1718. KurtMondaugen - Feb. 28, 1998 - 1:16 AM PDT
A few weeks ago, I made a brief mention of the "Beyond the Pink" festival events in Los Angeles which have just wrapped themselves up. What I was not completely aware of is that the 'Pink' events were the musical companion to the 'Out of Actions' show, which will be up through may at LA's MOCA, and is as highly essential, if not a shade or two more so, than the 'Pink' festival. Focussing on Live/Aktion/Performance/Theatrical art from 1949-1979, and featuring work by over 100 artists from the US, South America, Eastern and Western Europe, and Japan who have had a large impact on the relationship between visual and performance art in the postwar era. It's as comprehensive a show of this sort as will likely ever be seen (and, as a bonus, its handy pre-80s cut-off date eliminates the childish and/or embarrasing misrepresentations of the whole "Kitchen" crowd [L. Anderson, K. Finley, A. Magnusson, etc], although, to be fair, its 1949 start-up date also eliminates historical context [F. Marinetti, T. Tzara, O. Schlemmer, etc]), featuring sculptures, publications, drawings, photographs, performance ephemera and documentary film/video footage by a vast group of seminal, and in some cases almost legendary, figures. For an example of the scope of this exhibit, check out this tiny sampling of represented artists: Gutai's Kazuo Shiraga, Carolee Schneemann, Jackson Pollack, John Cage, Lucio Fontana, Georges Mathieu, the immortal Yves Klein, Jean Tinguely, Niki de Saint Phalle, Piero Manzoni, Robert Rauschenberg, Allan Kaprow, Jim Dine, Claes Oldenberg, Ben Vautier, Nam June Paik, Yoko Ono, Joseph Bueys, Hermann Nitsch, Bruce Nauman, Chris Burden, Paul McCarthy, the wonderful Yayoi Kusama, Rudolf Schwarzkogler, Gilbert & George, Charlotte Moorman, Vito Acconci, and a large smattering of Fluxus representatives [Maciunas, Brecht, Knowles, Fox, Higgins] among many, many others.
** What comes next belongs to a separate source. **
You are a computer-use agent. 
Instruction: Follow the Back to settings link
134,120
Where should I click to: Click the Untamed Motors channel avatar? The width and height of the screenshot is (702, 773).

To me, anyway, this is truly essential stuff. I'm holding the show

1719. KurtMondaugen - Feb. 28, 1998 - 1:21 AM PDT
show's formidable 400pp catalogue in my hand as I type this, and am about ready to faint from sheer conceptual overload. I'd stronly urge anyone in the SoCal area, familiar or bewildered, to take at least a cursory look (and send me souvenirs).

And, as if that weren't enough, those of you who may be in or near Vienna in August will have the chance to attent Hermann Nitsch's OM Theatre's 100th and final Aktion at Nitsch's castle. This culminative event will be a consecutive six day event (with 2 hrs per evening allotted for sleep), and should be not only highly entertaining and alien, but historically important as well. For only 700dm, YOU TOO can roll around naked in vats of cow guts while playing tuba and drinking homemade wine. I'm gladly accepting donations from any benevolent sponsors who would like to see me and mine there for this.